=== YOUR INSTRUCTIONS ===
Everything from the line holding "You are a computer-use" to the end of the listing below should be copied exactly, line for line, minus the pictures.

/---

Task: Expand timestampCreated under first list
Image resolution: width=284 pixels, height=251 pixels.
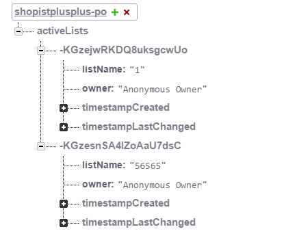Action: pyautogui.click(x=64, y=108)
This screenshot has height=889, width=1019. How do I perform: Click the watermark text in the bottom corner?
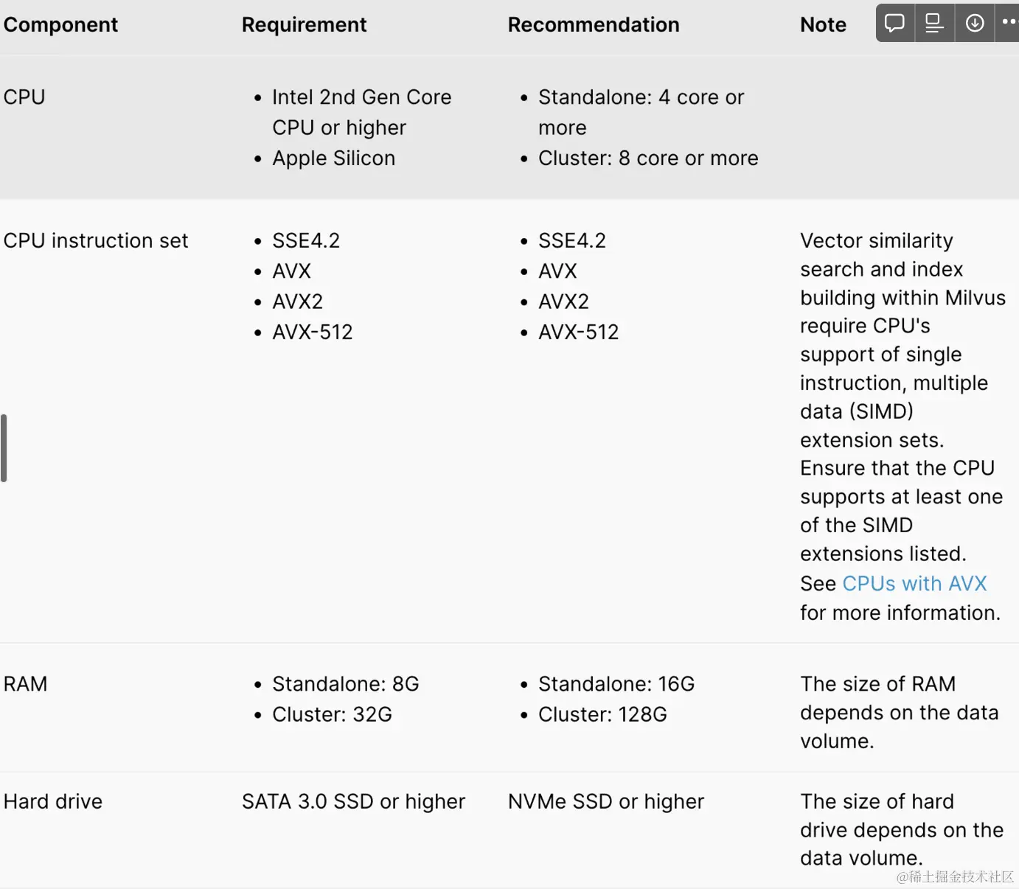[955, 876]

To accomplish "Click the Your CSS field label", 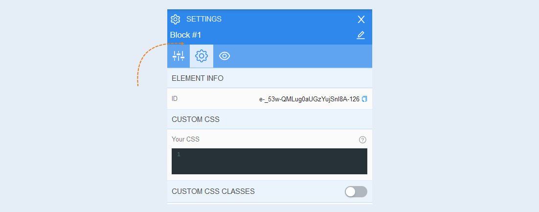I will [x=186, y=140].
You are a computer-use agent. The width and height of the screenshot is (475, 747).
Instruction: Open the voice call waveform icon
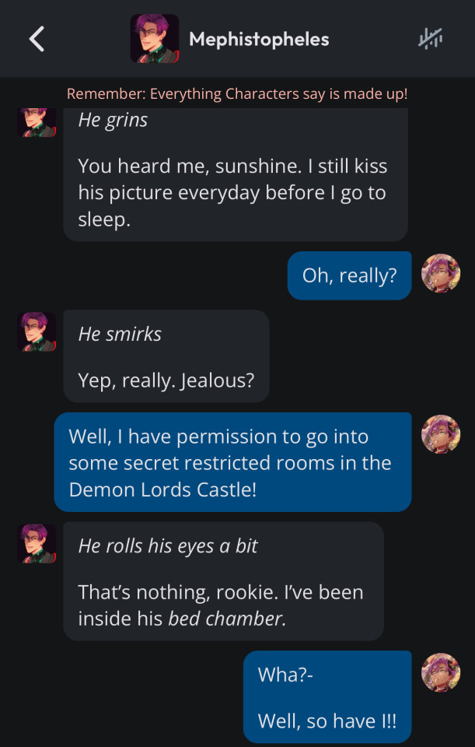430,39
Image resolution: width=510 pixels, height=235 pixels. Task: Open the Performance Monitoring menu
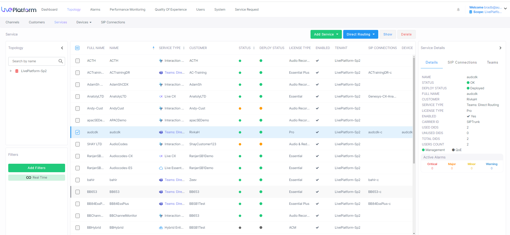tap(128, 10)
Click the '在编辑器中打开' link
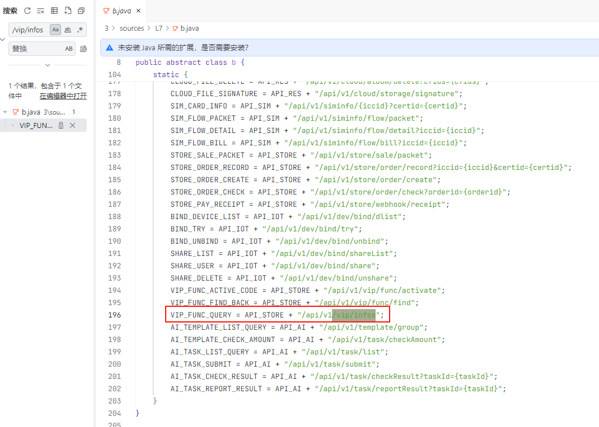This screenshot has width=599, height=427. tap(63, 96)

\---

=== TASK RESPONSE ===
You are a computer-use agent. The width and height of the screenshot is (475, 747).
Instruction: Open the voice call waveform icon
430,39
Image resolution: width=510 pixels, height=235 pixels. Task: Open the Performance Monitoring menu
tap(128, 10)
Click the '在编辑器中打开' link
This screenshot has width=599, height=427. tap(63, 96)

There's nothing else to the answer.